• **Passage provided**

+++

We've had our own huge problems here with policing is meant to be by consent and there's been just the most appalling case after case after case of violence against women, sexual violence, murder rate in the Metropolitan Police, which is our main London the biggest police force, to the point that there's been reviews by Baroness Louise Casey saying it actually just needs to be completely dismantled and made into the smaller police forces than it used to be, because it's become absolutely unaccountable. And there was a really violent, horrible death of Sarah Everard which really kind of focused everyone's attention on. Hang on a minute. You can't call the police to help you and protect you and if the police are actually the ones who are gonna attack you and rape you and kill you, where do you go as a woman? You ask men, what are you worried about? What are you thinking about? Oh, I'm worried about the football, I'm worried about my job, I'm worried about my mortgage. You ask women, I'm worried about staying alive, I'm worried about not being raped. You know these are not things that are equal kind of anxieties to have in a society.

+++

• **Exercise A**
Copy the passage on policing and violence against women word for word.
• **Exercise B**
Rewrite the entries, requests included, from the first one through the line containing "will (x=799, y=1151).", and shift every coordinate in the answers up by 146.

• **Rows showing where targets appear**
+++

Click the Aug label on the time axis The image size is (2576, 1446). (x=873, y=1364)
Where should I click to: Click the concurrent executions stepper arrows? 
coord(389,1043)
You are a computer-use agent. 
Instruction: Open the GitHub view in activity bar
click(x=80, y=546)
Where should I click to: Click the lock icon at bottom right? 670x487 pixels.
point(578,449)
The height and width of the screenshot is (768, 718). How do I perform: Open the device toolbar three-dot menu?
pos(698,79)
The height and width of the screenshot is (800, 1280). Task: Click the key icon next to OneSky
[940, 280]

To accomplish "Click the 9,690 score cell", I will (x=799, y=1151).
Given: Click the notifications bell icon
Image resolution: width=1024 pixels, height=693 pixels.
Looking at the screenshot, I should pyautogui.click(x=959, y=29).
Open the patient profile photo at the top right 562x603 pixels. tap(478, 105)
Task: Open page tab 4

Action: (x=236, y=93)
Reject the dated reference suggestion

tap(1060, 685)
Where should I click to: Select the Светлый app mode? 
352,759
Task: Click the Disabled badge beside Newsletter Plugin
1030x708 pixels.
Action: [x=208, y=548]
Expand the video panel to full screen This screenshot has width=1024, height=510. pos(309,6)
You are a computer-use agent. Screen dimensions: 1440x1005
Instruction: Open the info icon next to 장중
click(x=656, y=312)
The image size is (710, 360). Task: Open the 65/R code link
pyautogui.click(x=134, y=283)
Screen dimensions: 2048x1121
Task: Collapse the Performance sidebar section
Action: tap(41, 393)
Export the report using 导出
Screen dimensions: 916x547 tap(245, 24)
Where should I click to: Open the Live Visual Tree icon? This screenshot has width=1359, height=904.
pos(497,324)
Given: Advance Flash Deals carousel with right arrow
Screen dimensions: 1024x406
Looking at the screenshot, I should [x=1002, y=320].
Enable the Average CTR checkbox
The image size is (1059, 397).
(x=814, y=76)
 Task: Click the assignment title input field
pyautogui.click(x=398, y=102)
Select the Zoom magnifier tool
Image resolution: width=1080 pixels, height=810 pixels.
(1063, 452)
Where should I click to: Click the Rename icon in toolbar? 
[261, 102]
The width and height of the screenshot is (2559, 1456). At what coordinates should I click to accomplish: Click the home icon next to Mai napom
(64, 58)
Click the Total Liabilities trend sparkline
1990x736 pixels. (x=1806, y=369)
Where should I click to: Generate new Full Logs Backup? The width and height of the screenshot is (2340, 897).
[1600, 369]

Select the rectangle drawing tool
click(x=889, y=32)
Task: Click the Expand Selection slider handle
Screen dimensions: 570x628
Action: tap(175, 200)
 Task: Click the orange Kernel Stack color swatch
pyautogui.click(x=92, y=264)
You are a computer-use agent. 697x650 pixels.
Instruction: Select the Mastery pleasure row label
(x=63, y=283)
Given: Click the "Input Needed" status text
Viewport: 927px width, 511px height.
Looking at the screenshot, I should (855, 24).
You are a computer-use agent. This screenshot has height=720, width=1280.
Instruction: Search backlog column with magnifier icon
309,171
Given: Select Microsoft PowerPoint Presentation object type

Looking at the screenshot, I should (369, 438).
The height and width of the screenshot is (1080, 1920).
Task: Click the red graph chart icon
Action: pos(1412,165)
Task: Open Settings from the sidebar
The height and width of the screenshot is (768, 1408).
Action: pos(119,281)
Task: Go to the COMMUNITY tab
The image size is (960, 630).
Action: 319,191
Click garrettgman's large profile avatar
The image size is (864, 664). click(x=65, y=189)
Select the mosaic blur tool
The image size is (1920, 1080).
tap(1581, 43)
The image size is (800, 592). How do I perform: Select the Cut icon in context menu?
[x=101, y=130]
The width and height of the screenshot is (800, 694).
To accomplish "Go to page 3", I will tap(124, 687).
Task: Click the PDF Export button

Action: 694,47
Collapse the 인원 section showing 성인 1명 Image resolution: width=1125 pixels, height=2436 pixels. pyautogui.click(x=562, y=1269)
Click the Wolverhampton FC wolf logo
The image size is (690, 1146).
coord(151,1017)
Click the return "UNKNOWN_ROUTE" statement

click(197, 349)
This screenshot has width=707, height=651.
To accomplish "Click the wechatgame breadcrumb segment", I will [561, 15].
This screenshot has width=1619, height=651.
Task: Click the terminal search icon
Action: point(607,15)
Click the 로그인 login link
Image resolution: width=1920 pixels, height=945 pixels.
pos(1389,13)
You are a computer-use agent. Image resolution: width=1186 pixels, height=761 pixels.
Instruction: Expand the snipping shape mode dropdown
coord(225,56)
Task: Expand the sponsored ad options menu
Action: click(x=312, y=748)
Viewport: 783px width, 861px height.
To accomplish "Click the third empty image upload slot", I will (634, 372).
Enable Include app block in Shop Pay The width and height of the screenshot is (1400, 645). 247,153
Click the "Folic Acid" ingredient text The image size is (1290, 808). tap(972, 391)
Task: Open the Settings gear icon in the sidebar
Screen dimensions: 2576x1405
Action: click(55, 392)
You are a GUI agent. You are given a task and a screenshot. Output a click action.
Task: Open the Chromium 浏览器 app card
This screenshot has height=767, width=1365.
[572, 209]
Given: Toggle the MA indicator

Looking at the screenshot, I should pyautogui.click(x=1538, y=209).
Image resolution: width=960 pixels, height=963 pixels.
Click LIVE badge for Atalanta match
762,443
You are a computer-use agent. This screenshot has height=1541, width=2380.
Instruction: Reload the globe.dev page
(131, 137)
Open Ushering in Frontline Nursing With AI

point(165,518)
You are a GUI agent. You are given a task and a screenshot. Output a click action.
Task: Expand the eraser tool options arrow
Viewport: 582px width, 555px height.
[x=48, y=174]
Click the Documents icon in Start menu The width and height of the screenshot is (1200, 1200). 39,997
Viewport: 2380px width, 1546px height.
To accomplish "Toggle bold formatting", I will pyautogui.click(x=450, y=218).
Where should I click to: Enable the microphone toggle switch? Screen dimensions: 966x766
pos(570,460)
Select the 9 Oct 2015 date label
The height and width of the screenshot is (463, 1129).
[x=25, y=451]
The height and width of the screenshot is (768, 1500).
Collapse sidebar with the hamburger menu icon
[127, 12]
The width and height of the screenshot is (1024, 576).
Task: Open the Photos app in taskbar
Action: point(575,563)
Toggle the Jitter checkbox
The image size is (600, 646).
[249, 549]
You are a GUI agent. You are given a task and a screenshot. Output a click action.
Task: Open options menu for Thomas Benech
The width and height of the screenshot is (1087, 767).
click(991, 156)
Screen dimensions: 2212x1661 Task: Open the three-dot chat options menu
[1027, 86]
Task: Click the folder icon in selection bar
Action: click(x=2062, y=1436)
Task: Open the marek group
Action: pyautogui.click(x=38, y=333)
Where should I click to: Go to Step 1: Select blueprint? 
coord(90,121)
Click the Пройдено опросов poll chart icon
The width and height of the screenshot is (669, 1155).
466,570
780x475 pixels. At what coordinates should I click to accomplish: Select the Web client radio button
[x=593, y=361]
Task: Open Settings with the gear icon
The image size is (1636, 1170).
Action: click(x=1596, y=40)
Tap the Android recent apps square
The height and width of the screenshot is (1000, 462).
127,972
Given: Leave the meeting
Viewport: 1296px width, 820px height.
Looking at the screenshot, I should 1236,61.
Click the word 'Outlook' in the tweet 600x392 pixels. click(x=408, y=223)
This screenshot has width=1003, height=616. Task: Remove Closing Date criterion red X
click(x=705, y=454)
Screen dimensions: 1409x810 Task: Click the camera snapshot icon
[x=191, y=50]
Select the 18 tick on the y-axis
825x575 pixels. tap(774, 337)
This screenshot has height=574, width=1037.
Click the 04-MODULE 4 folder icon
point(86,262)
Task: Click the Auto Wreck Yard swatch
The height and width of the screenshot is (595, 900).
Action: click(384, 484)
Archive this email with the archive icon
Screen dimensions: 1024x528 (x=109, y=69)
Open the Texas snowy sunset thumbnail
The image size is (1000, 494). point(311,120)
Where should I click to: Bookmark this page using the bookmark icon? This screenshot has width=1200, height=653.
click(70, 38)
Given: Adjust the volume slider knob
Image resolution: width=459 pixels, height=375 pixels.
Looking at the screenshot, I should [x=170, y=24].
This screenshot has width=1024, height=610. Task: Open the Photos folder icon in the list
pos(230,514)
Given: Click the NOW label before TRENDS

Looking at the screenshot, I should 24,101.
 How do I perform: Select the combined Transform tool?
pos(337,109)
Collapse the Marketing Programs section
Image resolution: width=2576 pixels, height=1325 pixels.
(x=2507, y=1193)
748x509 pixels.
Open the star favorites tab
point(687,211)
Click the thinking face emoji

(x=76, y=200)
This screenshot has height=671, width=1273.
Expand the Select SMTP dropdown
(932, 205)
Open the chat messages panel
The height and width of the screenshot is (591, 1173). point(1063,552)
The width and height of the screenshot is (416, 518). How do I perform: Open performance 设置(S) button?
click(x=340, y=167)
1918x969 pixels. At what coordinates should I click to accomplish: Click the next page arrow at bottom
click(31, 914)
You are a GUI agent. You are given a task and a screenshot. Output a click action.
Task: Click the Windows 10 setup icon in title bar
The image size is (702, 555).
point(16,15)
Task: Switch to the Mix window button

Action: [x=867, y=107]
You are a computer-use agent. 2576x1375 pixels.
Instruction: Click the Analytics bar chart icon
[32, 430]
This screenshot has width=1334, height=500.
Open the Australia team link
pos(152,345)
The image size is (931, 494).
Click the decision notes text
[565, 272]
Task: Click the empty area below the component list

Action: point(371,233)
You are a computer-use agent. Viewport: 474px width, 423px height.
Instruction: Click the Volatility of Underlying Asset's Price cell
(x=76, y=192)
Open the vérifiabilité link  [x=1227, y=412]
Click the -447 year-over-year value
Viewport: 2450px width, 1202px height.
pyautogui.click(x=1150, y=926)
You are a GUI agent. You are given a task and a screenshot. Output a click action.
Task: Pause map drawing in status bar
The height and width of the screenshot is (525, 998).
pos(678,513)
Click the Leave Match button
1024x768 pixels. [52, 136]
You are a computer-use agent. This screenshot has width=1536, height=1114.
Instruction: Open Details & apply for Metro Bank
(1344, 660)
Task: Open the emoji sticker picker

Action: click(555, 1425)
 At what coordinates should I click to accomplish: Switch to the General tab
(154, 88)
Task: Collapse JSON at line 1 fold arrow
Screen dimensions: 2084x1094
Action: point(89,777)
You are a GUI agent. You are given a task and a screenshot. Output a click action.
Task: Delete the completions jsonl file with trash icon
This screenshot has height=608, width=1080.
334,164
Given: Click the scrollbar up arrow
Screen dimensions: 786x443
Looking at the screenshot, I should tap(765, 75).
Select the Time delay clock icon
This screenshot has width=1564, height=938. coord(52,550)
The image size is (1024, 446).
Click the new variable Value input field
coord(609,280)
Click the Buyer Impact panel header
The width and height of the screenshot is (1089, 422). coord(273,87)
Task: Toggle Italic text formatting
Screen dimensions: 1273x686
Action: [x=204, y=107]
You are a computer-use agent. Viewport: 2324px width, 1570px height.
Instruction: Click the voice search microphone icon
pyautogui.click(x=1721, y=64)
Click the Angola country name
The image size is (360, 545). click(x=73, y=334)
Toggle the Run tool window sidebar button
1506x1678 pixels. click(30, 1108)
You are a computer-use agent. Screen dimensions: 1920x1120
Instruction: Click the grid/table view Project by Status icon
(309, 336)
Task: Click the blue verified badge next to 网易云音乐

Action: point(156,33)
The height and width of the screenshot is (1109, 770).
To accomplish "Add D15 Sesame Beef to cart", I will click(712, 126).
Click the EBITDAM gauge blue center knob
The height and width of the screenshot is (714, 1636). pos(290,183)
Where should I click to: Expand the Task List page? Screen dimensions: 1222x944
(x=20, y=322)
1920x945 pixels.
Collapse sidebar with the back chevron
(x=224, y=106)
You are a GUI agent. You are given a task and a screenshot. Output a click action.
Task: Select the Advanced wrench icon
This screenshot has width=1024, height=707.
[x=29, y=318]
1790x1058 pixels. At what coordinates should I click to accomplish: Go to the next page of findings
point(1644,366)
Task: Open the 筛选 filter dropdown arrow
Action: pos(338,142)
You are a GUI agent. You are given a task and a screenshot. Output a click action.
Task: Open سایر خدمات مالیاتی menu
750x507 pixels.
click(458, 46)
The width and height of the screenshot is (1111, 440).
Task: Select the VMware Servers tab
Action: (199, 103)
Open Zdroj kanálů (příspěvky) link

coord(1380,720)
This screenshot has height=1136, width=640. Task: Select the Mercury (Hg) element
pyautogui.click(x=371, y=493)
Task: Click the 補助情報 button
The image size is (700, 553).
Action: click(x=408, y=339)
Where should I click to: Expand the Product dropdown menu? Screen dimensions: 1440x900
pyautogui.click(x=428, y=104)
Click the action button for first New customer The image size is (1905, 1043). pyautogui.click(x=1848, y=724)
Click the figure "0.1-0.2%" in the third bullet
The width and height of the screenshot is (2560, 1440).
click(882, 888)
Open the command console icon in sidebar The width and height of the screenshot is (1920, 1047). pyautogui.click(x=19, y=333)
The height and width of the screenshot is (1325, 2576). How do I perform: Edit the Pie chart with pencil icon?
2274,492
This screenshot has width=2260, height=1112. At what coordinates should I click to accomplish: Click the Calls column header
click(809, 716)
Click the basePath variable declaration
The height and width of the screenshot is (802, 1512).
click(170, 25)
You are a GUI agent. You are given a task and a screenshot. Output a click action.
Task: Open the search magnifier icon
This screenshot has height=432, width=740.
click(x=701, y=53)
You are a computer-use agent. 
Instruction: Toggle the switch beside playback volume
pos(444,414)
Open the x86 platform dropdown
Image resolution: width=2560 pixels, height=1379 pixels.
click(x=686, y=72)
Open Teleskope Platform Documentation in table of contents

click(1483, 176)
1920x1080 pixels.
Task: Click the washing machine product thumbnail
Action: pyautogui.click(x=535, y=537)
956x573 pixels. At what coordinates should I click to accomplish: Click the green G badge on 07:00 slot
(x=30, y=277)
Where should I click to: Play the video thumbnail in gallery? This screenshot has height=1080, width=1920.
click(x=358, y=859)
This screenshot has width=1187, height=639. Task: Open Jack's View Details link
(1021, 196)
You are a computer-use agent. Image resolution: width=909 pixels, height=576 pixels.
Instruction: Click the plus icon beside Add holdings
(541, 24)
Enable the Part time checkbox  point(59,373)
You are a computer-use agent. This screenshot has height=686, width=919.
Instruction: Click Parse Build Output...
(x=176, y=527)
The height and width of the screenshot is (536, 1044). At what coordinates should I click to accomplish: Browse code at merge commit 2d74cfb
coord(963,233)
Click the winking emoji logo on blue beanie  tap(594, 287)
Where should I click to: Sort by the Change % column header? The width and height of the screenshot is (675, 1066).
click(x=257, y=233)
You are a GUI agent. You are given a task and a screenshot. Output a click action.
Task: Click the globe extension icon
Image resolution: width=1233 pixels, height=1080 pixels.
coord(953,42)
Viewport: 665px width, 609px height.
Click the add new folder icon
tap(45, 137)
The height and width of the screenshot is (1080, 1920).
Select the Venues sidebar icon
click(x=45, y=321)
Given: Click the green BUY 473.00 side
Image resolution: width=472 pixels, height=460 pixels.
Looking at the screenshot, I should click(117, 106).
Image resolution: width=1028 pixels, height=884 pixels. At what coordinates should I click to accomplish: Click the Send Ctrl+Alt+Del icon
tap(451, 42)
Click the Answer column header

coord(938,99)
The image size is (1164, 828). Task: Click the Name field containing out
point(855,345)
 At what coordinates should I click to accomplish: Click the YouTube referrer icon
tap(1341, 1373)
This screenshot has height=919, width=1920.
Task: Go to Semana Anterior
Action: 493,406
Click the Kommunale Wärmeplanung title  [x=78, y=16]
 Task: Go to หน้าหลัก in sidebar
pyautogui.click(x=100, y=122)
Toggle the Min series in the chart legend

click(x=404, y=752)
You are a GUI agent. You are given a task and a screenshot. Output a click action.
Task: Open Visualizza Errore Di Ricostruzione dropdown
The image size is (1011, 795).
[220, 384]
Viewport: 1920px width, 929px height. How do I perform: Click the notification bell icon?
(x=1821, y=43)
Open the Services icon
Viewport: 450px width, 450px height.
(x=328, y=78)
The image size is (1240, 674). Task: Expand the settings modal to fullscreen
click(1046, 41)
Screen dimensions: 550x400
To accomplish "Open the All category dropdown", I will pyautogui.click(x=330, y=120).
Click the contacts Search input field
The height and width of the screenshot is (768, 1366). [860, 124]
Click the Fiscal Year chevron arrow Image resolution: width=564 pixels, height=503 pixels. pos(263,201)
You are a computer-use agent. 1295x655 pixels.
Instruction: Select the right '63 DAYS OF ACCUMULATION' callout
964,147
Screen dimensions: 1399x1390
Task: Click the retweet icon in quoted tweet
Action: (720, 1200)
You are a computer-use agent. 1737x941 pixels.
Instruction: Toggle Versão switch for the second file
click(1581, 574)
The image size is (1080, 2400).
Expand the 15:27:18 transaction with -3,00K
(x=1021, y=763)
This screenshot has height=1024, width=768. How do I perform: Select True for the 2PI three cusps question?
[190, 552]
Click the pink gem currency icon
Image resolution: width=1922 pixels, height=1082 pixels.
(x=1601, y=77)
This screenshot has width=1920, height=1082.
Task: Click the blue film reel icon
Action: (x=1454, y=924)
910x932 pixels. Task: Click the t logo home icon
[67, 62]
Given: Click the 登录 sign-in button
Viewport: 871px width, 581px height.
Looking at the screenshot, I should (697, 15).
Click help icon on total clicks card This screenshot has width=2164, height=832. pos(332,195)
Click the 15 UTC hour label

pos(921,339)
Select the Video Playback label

+++

• **Correct result A**
We've had our own huge problems here with policing is meant to be by consent and there's been just the most appalling case after case after case of violence against women, sexual violence, murder rate in the Metropolitan Police, which is our main London the biggest police force, to the point that there's been reviews by Baroness Louise Casey saying it actually just needs to be completely dismantled and made into the smaller police forces than it used to be, because it's become absolutely unaccountable. And there was a really violent, horrible death of Sarah Everard which really kind of focused everyone's attention on. Hang on a minute. You can't call the police to help you and protect you and if the police are actually the ones who are gonna attack you and rape you and kill you, where do you go as a woman? You ask men, what are you worried about? What are you thinking about? Oh, I'm worried about the football, I'm worried about my job, I'm worried about my mortgage. You ask women, I'm worried about staying alive, I'm worried about not being raped. You know these are not things that are equal kind of anxieties to have in a society.

• **Correct result B**
Click the Aug label on the time axis The image size is (2576, 1446). (x=1019, y=1510)
Where should I click to: Click the concurrent executions stepper arrows? 
coord(535,1189)
You are a computer-use agent. 
Instruction: Open the GitHub view in activity bar
click(x=226, y=692)
Where should I click to: Click the lock icon at bottom right? 670x487 pixels.
point(724,595)
The height and width of the screenshot is (768, 718). How do I perform: Open the device toolbar three-dot menu?
pos(844,225)
The height and width of the screenshot is (800, 1280). Task: Click the key icon next to OneSky
[1086, 426]

To accomplish "Click the 9,690 score cell", I will (x=945, y=1297).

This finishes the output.